Thank you to everyone who has read and shared In The Space Between.

I can tell when someone finished my book because they greet me with tears in their eyes, a huge hug, and say “I had no idea how bad it was.” In the first year, I was too sick to talk much, let alone find the words to describe what was happening, plus it was emotionally defeating to voice how bad our situation was. I know it’s hard to read page after page but I felt it was important to be honest and detailed to build empathy and understanding around the severity of a diagnosis of long COVID.

I’m repeatedly asked by readers, “But how are you doing now?” Well, way better than I was. I visit the reality of my functioning level compared to a non-disabled person only when I’m forced to by doctors, disability certification, or when making plans with family or friends. I can’t live there, it blacks out my rays of hope.

I’d rather think about how my district found a way for me to go back to work where I get to help kids who struggle with math and hang out with my colleagues who appreciate my help and always make me laugh instead of the high school senior teaching internship student who teaches better than I can.

I’d rather think about the smiles I share with senior citizens at the rec center when I work on improving my balance and strength instead of the fact I only have energy to shower every other day.

I’d rather think about the sun, pool, and seeing the ocean and going to Kalamazoo to give Caroline hugs instead of the pain and isolation when I can’t walk or talk afterward.

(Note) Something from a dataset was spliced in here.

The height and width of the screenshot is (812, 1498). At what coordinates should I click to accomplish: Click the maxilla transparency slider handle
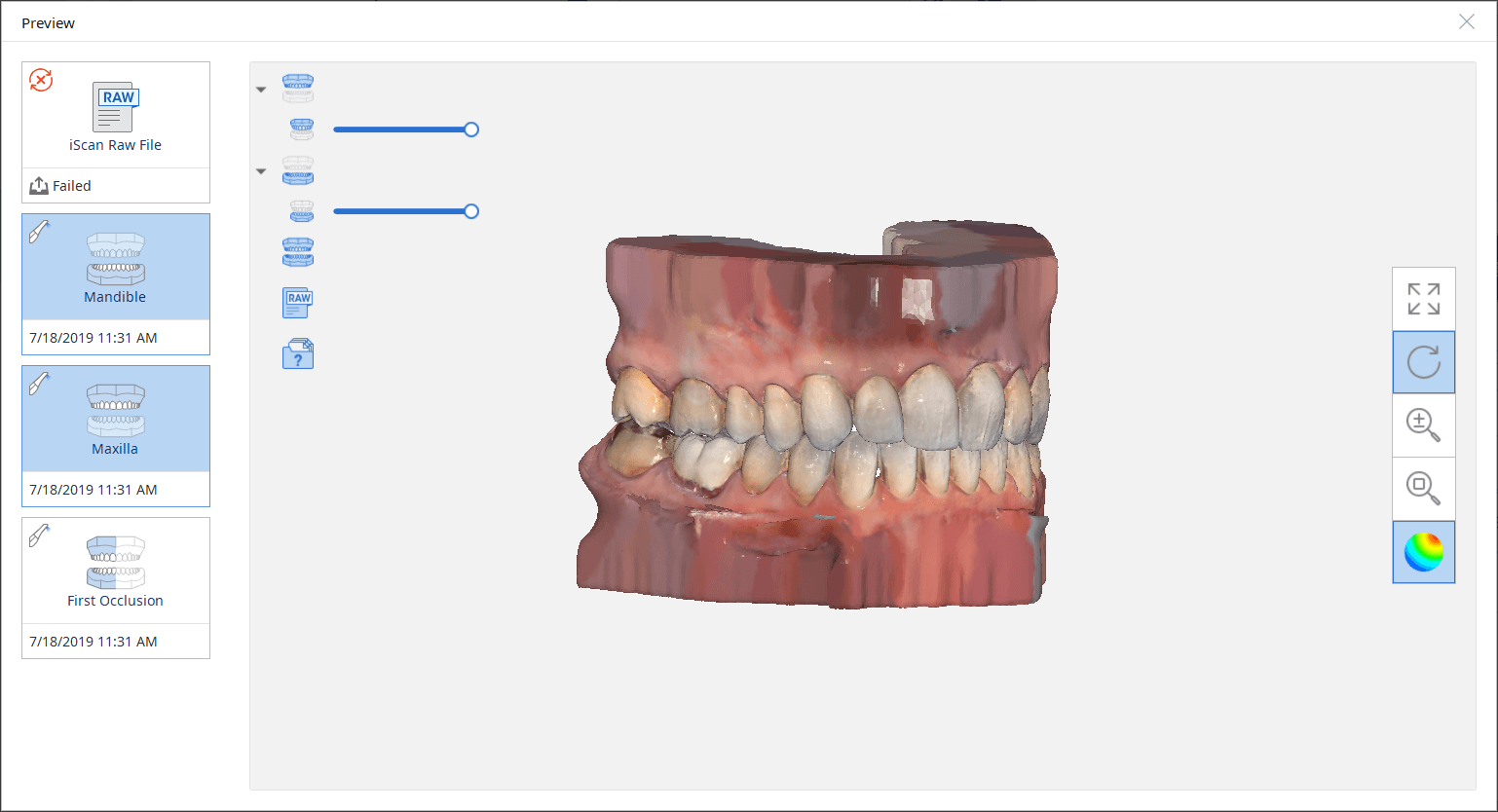click(471, 129)
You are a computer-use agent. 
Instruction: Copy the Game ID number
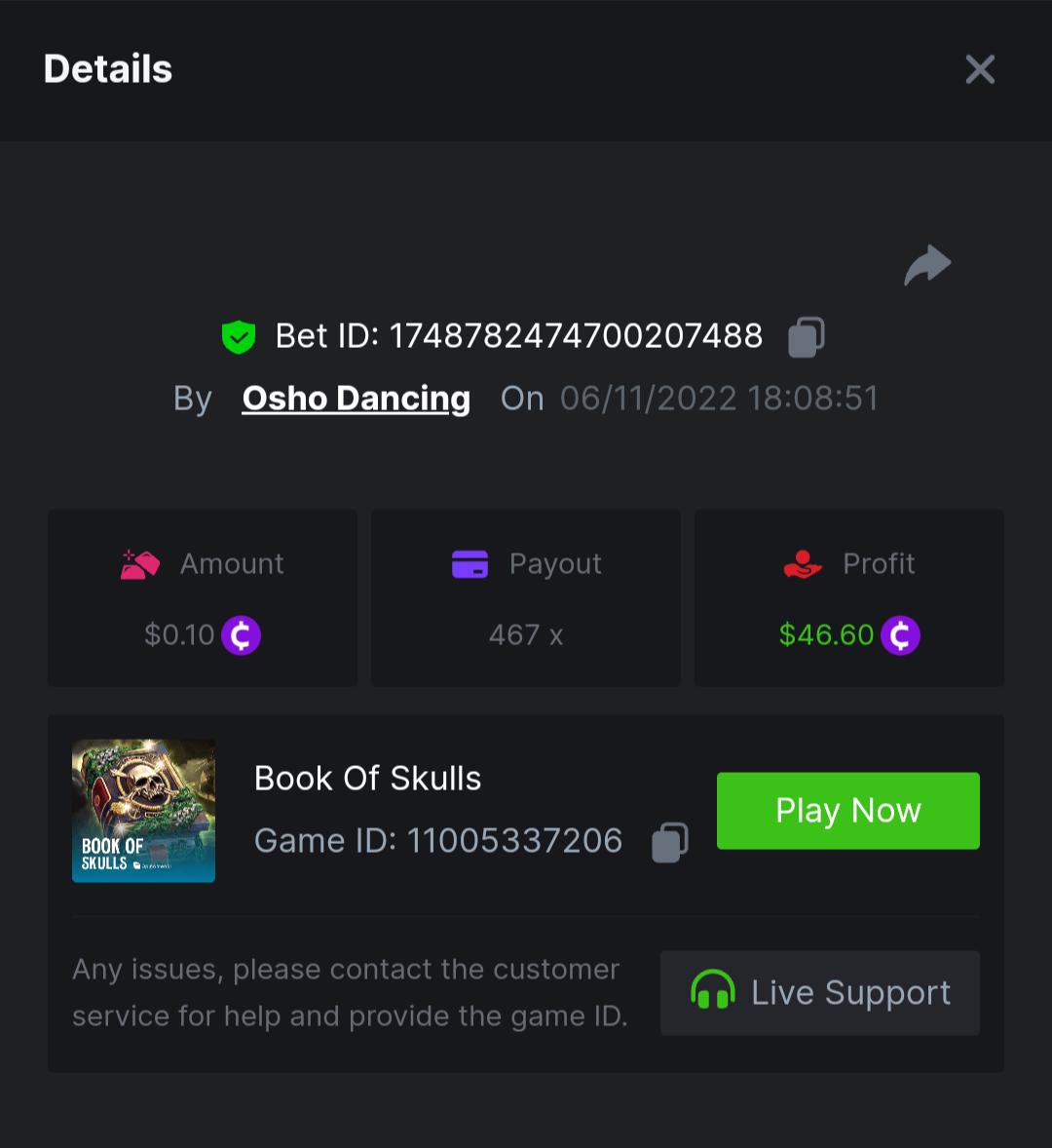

Research for a cure and comprehensive treatment is slow going and far off. Sometimes doubt creeps in and I wonder, “Is this as good as it gets?” Then I remind myself there’s always hope until the doctors tell me there isn’t. Currently, I’m working with a functional medicine doctor to rid my body of mycotoxins (if anyone is interested in the biology/physiology of it, I’d be happy to share the details but please don’t ask me to explain, it is way beyond my cognitive ability). Detox is no joke but fingers crossed for marked improvements by summer.

I am beyond grateful so many shared my book with those who need it. Keep spreading the word, it is helping people I’ve never met. Here are some messages I’ve received:

“So I am not crazy! Thank you for writing this.”

“Your story and overall positive outlook is an inspiration! You gave me the courage to attempt to try to go back to work, even if it’s not in the same capacity.”

“Your book describes my daughter’s Long COVID experience in so many ways.”

“I cannot thank you enough for putting into words what has been such a struggle for me when people ask me about it.”

I continue to be in awe of your love, hugs, and encouragement. The support I’m surrounded by gives me the strength to live in light and not be overrun by fear.